## What is asked
- a) Update the part of the swap discussion that begins at the words "Luca suggested that" and stops after "any garbage collection.", giving it again with "TRIM command" in place of "discard command".
- b) Answer these questions from the swap discussion:
(i) What size are the clusters that the Linux swap code writes today?
(ii) What SWAP page size is preferred in the reply?
(iii) To what should the alignment of SWAP pages correspond?
- c) Pick up the swap discussion after its final sentence and continue it.

--- Start of Excerpt ---

One specific property of the linux swap code is that we write relatively large clusters (1 MB today) sequentially and only reuse them once all of the data in them has become invalid. Part of my suggestion was to increase that size to the erase block size of the underlying storage, e.g. 8MB for typical eMMC. Right now, we send a discard command just before reusing a swap cluster, for the entire cluster.
In my interpretation, this already means a typical device will never to a garbage collection of that erase block because we never overwrite the erase block partially.
Luca suggested that we could send the discard command as soon as an individual 4kb page is freed, which would let the device reuse the physical erase block as soon as all the pages in that erase block have been freed over time, but my interpretation is that while this can help for global wear levelling, it does not help avoid any garbage collection.
Arnd
Hi Arnd,
Regarding time to issue discard/TRIM commands: It would be advised to issue the discard command immediately after deleting/freeing a SWAP cluster (i.e. as soon as it becomes available).
Regarding SWAP page size: Working with as large as SWAP pages as possible would be recommended (preferably 64KB). Also, writing in a sequential manner as much as possible while swapping large quantities of data is also advisable.
SWAP pages and corresponding transactions should be aligned to the SWAP page size (i.e. 64KB above), the alignment should correspond to the physical storage "LBA 0", i.e. to the first LBA of the storage device (and not to a logical/physical partition).

--- End of Excerpt ---
--- Start of Extracted entries ---

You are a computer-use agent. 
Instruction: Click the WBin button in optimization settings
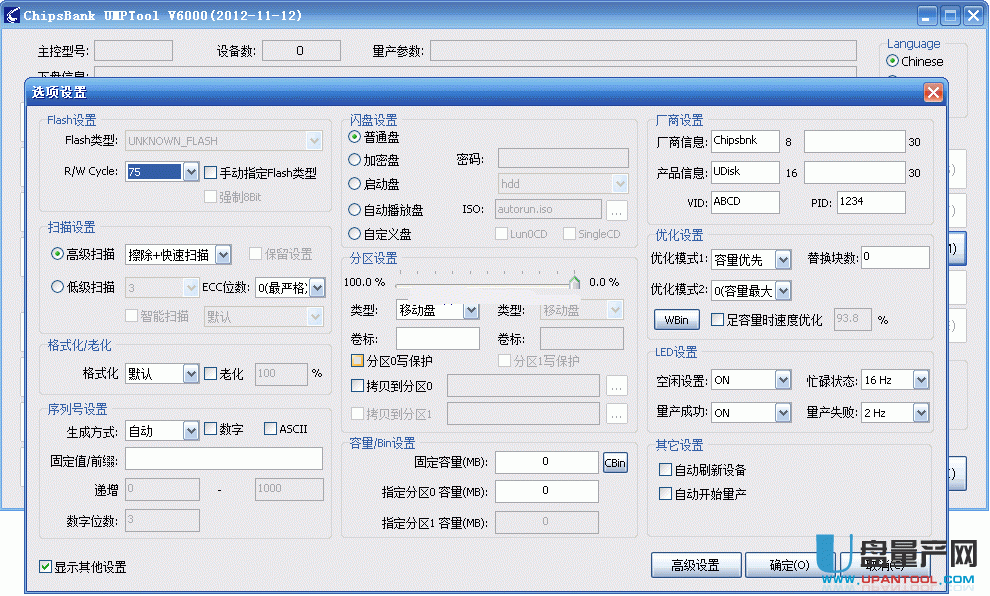676,320
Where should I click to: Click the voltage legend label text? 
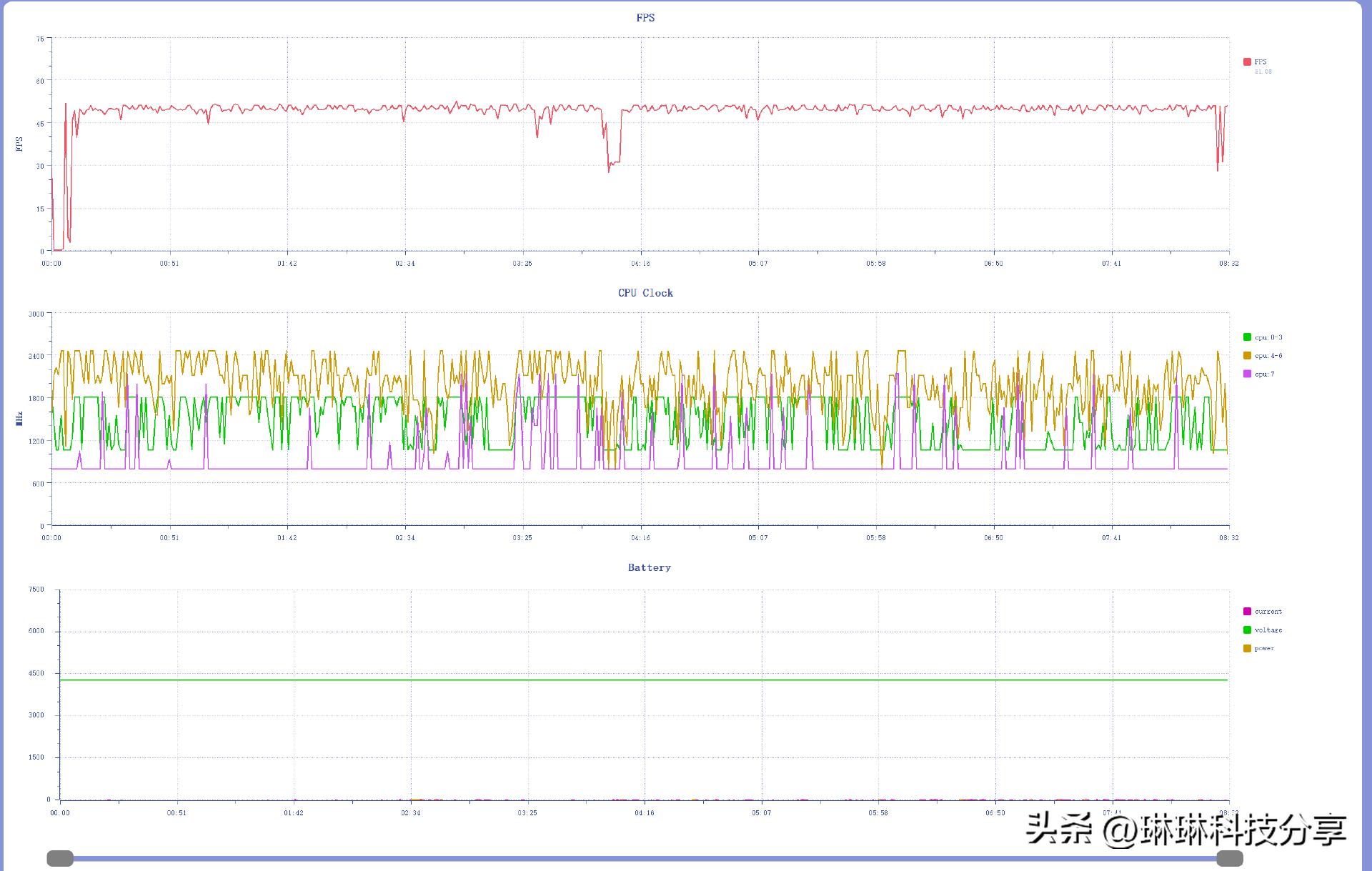click(1268, 630)
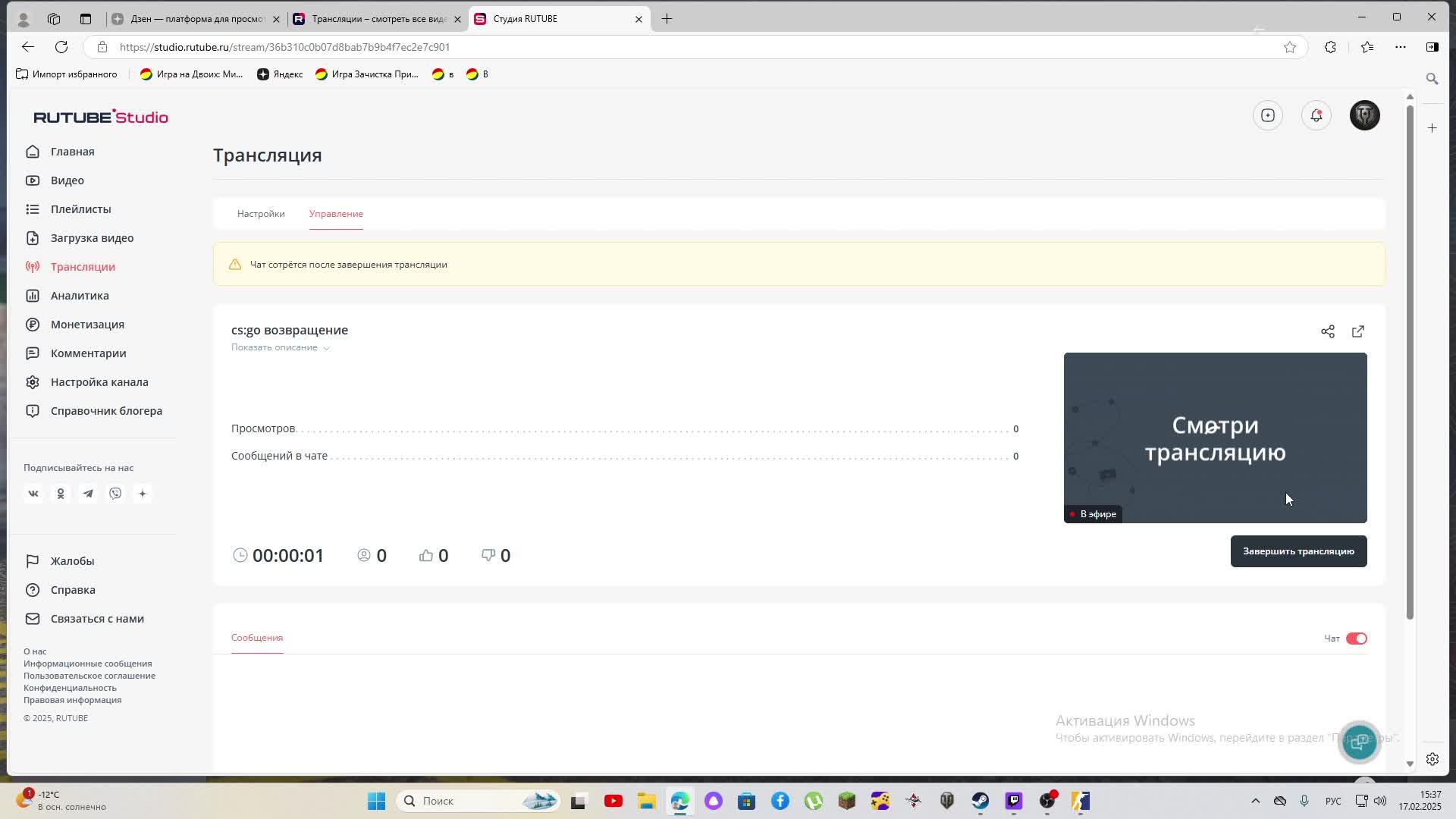Show hidden system tray icons
This screenshot has height=819, width=1456.
coord(1255,801)
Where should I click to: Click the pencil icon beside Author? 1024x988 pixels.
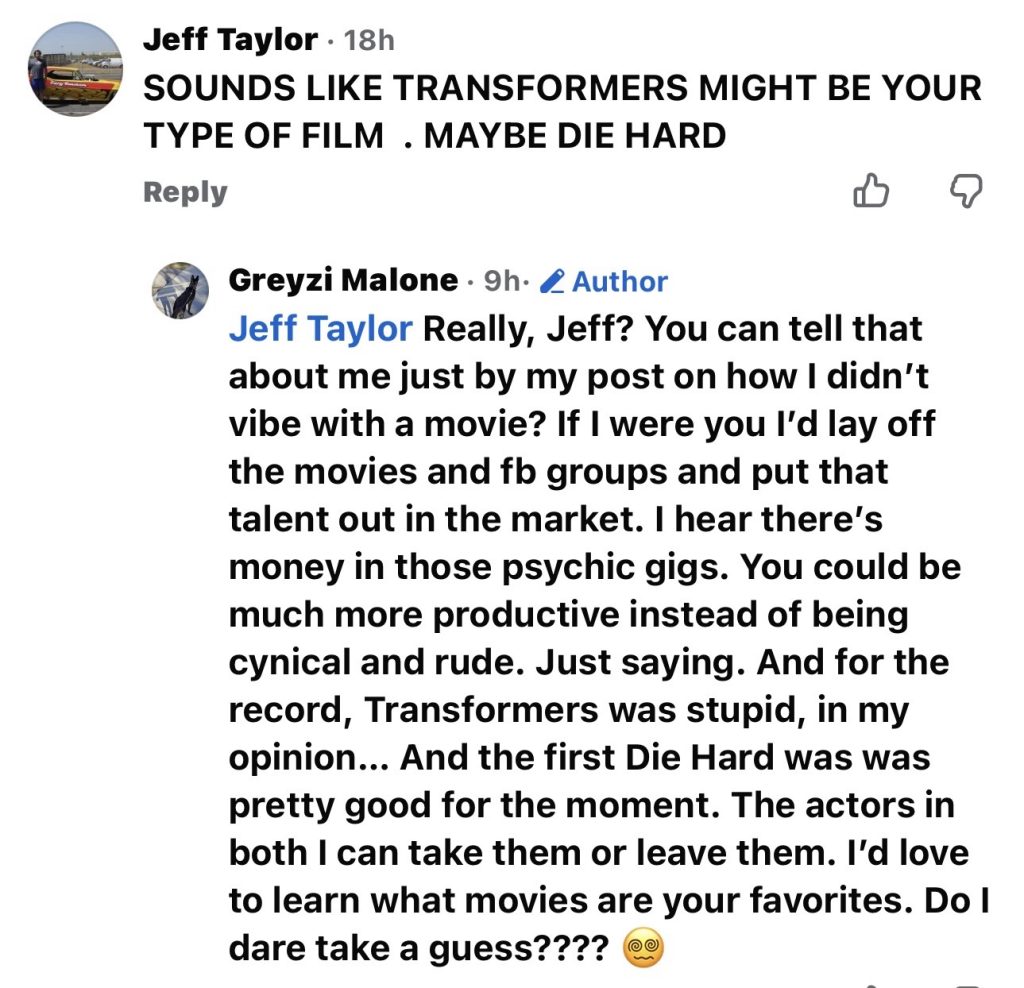coord(552,282)
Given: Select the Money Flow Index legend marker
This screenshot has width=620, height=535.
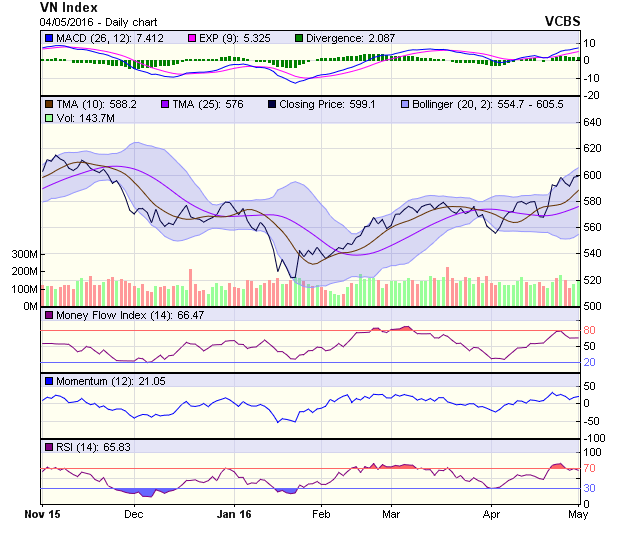Looking at the screenshot, I should [48, 316].
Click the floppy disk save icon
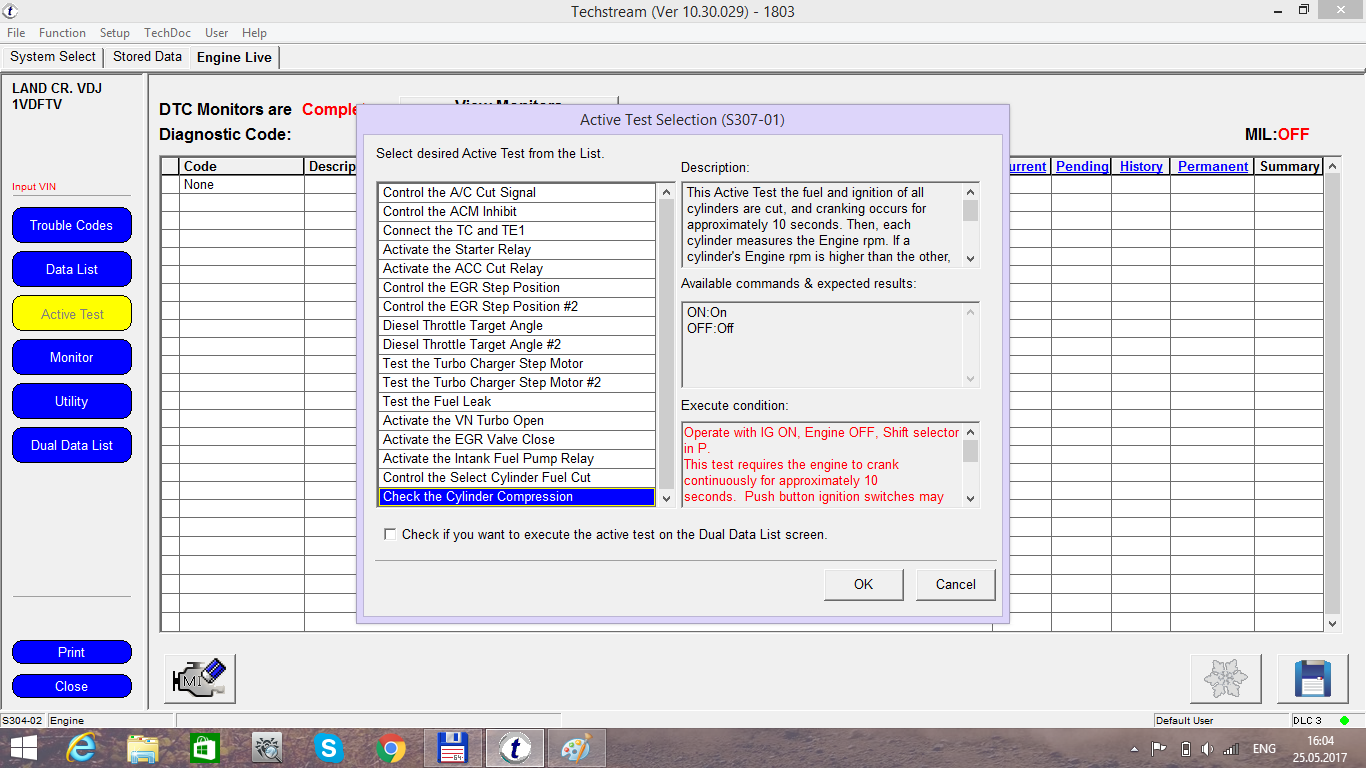The height and width of the screenshot is (768, 1366). [1312, 679]
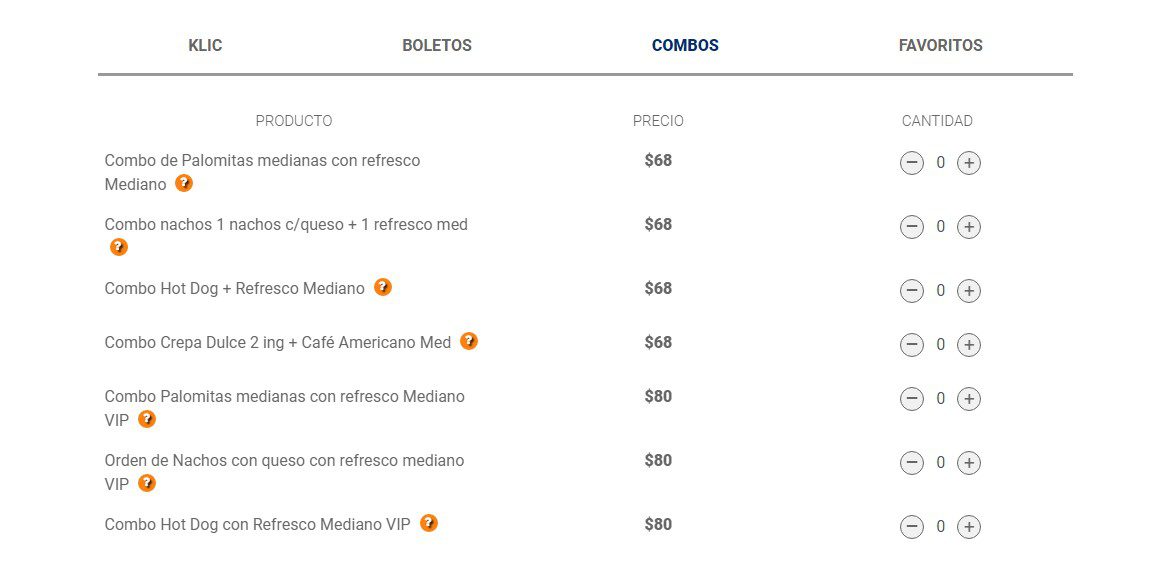Add one Combo Hot Dog + Refresco Mediano
The width and height of the screenshot is (1171, 574).
(x=969, y=291)
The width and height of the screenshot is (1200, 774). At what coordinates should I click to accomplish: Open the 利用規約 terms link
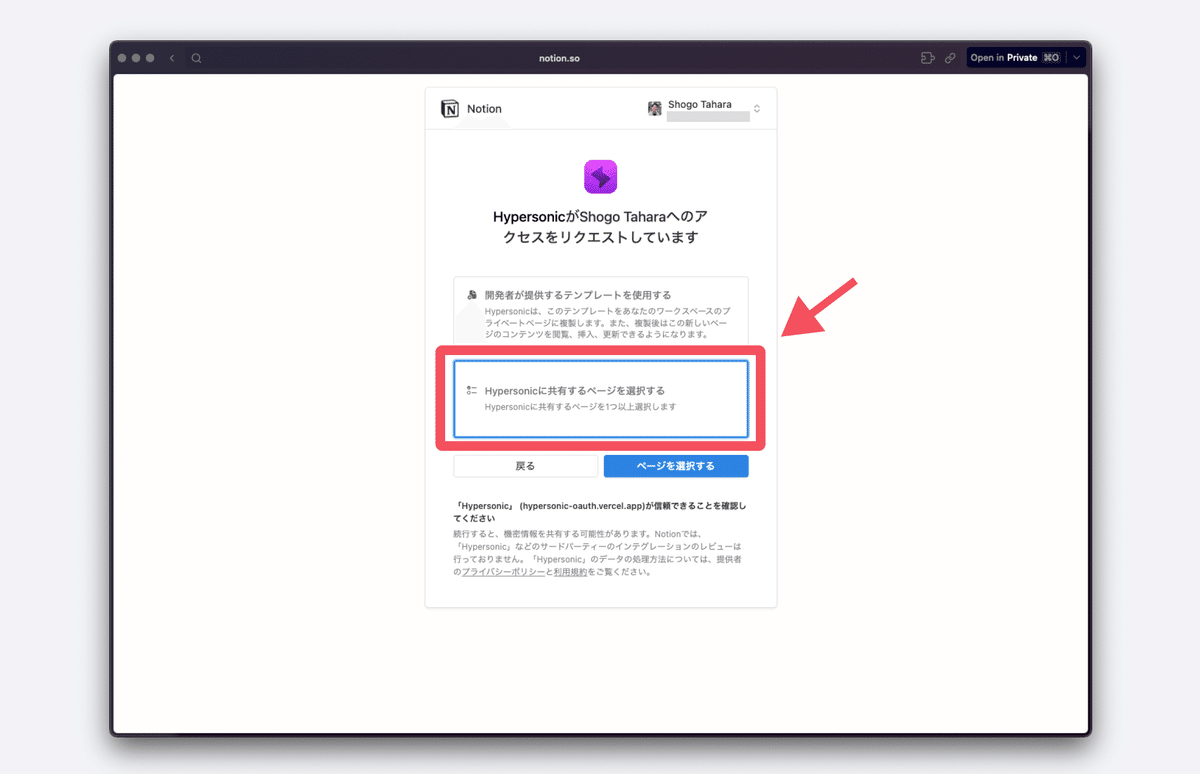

--- End of Extracted entries ---

## Results of the exercise
- a)
Luca suggested that we could send the TRIM command as soon as an individual 4kb page is freed, which would let the device reuse the physical erase block as soon as all the pages in that erase block have been freed over time, but my interpretation is that while this can help for global wear levelling, it does not help avoid any garbage collection.

- b)
(i) 1 MB.
(ii) 64KB.
(iii) To the physical storage "LBA 0", i.e. the first LBA of the storage device, not a logical or physical partition.

- c)
Thanks, Alex
-----Original Message----- From: Arnd Bergmann [mailto:arnd@arndb.de] Sent: Monday, April 02, 2012 5:55 PM To: Hugh Dickins Cc: linaro-kernel@lists.linaro.org; Rik van Riel; linux- mmc@vger.kernel.org; Alex Lemberg; linux-kernel@vger.kernel.org; Luca Porzio (lporzio); linux-mm@kvack.org; Hyojin Jeong; kernel- team@android.com; Yejin Moon Subject: Re: swap on eMMC and other flash
On Monday 02 April 2012, Hugh Dickins wrote:
On Mon, 2 Apr 2012, Arnd Bergmann wrote:
Another option would be batched discard as we do it for file
systems:
occasionally stop writing to swap space and scanning for areas that have become available since the last discard, then send discard commands for those.
I'm not sure whether you've missed "swapon --discard", which switches on discard_swap_cluster() just before we allocate from a new cluster; or whether you're musing that it's no use to you because you want to repurpose the swap cluster to match erase block: I'm mentioning it in case you missed that it's already there (but few use it, since even done at that scale it's often more trouble than it's worth).
I actually argued that discard_swap_cluster is exactly the right thing to do, especially when clusters match erase blocks on the less capable devices like SD cards.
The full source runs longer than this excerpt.